Adoption means: constantly maintaining boundaries around my story.

Part of being adopted is having a story that people want to know and, if you are a transracial adoptee, it can feel even harder to uphold boundaries around your story. Adoptee stories are sacred, and it is a privilege to hear them. While I understand that not everyone has earned the right to my story and I have the autonomy to not answer questions, I still feel some sense of obligation to ease others’ curiosity. There has never been a time that my parents or family introduced me as their daughter or sister that I could not see the curiosity on the person’s face about my story.

Setting and upholding boundaries can be exhausting. Not telling my story, or deflecting questions about my adoption can sometimes feel just as exhausting as sharing my story. I sometimes wonder what it would be like to be the same race as my family, to not feel like a question that has to be answered.

Adoption means: having some responsibility to educate others.

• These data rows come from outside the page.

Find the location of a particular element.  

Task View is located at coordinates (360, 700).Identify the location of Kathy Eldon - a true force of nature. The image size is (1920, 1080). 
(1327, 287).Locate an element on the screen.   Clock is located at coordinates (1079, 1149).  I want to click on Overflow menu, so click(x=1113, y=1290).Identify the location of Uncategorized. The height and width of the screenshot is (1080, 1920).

It took me a long time to be brave enough to enter this space – to be an adoptee doing adoption education and advocacy work. While this is a choice I made, I do not think adoptees have the ability to fully opt out of educating others. In some capacity, adoptees are providing adoption education every day, whether it be correcting the language of others or upholding personal boundaries; it is all education and it can feel hard and heavy.

I have found this work to be both life-giving and triggering. There are days I wish people understood the multifaceted nuances of adoption without having to explain it to them, and other days I love explaining. It will always be a delicate space, one in which I am continuously learning how to navigate with ease and not obligation.

If you are an adoptee, know that I see you and I hold space for your story and experience, regardless of how different it is from mine. I know this month can feel hard. For everyone else, I ask for the same, that you see us and hold space for our stories, this adoption month and always.